Automated client intake. Some aspects of intake can be automated for some practices www.hornsby-littman.com/piquest.html.
Online advice. This could be a stand-alone information/advice service, from which the lawyer charges for any legal advice; www.rapidlaw.com is an example. Or it may be advice that’s given as a feeder to enable the firm to generate clients, as at no-error www.wedolaw.com. Some of these methodologies are almost certain to raise ethical issues in several state jurisdictions.
Client libraries. Lawyers spend considerable time explaining fundamentals of both substance and procedure in some practice areas, for example, in divorces and bankruptcies. Websites for corporate clients frequently contain a good deal of information for potential clients in sophisticated areas, but it is uncommon for personal service law firms to post or even link to fundamental information. One example of a large firm’s client library, which it denotes as a resource center, is www.perkinscoie.com/resource/ecomm/ecomm.htm. For nonprofit information resources adaptable to this model, go to www.neighborhoodlaw.org/legal_information.htm.
Online form preparation. The Internet is a natural for online form preparation. Some lawyers may find it valuable to keep this as a back-office function, but many will recognize the convenience of having clients involved in the preparation of their own forms, or in having forms ready to sign before the client leaves the office. Like the function of online advice, online form preparation may be a stand-alone service for which the lawyer charges, or it may be an aspect of the practice of law.
A sampling of some online form preparation services now available include:
Distance lawyering. In a notion closely related to online form preparation, distance lawyering allows lawyers to serve clients from afar without having to meet. Like all of these methods, it is not suitable for every law practice. However, where geographic constraints are obstacles, this has a potential of expanding access considerably. Examples include www.startcorp.com and www.willworks.com.
Electronic court filing and interfacing. Main Street lawyers will be able to save substantial time when they can file cases and access status from their desktops. Some jurisdictions are advancing electronic filing and interfacing.
Case status extranets. This is another idea borrowed from law firms that provide corporate legal services. Personal services lawyers can spend an enormous amount of time doing nothing more than telling their clients that nothing is new. If a lawyer can set up extranets, much like investment accounts that identify transactions for specific individual accounts, clients with Internet access could track the developments of their cases 24/7, without taking the time of the lawyer.
Case updating would be an administrative function and could also serve as a verified notification system of client obligations such as discovery deadlines and hearing dates. The lawyer would post the information and the client would confirm receipt. Some extranets can be "leased," making them affordable for small firms.
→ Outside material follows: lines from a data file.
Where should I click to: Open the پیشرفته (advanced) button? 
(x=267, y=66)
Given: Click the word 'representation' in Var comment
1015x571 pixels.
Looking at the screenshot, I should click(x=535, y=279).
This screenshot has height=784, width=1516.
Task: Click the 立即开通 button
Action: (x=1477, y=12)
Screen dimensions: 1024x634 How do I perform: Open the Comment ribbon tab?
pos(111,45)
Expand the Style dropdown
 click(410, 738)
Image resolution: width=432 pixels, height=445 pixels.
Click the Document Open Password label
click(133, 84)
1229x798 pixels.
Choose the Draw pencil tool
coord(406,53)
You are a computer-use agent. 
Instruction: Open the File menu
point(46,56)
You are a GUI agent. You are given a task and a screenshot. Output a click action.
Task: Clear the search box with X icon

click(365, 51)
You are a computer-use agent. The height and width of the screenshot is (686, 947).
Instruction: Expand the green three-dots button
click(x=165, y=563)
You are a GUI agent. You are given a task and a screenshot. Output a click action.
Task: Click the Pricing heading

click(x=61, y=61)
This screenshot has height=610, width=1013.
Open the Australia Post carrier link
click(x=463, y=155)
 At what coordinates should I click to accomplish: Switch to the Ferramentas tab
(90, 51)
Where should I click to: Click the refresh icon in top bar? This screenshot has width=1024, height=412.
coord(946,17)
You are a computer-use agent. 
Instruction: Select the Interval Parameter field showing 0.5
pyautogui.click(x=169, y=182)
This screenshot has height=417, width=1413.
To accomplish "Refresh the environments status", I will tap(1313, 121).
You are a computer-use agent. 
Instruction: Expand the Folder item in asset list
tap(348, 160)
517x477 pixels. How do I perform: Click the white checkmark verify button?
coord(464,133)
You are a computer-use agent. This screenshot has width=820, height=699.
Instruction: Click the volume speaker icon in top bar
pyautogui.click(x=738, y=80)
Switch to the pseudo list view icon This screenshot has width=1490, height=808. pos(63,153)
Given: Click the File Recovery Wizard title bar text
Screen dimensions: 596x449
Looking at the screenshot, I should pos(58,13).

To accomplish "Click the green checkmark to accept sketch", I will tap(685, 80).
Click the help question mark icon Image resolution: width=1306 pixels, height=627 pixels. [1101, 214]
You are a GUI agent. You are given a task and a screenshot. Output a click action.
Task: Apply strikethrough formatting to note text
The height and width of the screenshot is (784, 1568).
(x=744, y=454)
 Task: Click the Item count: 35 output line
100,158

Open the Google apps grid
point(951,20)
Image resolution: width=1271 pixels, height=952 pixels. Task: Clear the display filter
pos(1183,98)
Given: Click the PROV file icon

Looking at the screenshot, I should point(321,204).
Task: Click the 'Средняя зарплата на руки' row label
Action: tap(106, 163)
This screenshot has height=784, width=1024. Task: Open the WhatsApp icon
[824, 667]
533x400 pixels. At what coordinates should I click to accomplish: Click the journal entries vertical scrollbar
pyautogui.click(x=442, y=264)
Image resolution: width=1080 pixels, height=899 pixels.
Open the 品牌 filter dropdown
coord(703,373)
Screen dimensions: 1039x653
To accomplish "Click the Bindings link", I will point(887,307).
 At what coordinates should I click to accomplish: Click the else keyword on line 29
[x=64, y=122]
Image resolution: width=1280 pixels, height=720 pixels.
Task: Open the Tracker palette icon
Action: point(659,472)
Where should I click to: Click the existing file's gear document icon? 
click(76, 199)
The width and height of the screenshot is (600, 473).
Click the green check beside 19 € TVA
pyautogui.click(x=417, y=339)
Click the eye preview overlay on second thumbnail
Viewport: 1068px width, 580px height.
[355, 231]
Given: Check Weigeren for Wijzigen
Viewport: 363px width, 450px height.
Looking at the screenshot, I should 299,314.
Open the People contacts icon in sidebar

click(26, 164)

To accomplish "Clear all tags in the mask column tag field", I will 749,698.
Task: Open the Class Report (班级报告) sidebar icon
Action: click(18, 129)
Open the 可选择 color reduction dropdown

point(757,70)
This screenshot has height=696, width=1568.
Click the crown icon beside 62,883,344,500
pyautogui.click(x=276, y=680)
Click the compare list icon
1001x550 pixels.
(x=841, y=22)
Periodic preventive law e-mail. Preventive law has never gotten a good foothold at the personal legal services level, yet I think there is a great opportunity here for lawyers to enhance their marketing in a cost-effective way. I have not seen this done, but my idea is for lawyers to e-mail periodic checklists of potential legal issues to former clients. If the Tech2000 Task Force could assemble basic preventive law checklists, they could be a quick, front-end mechanism to be used by lawyers and clients with e-mail.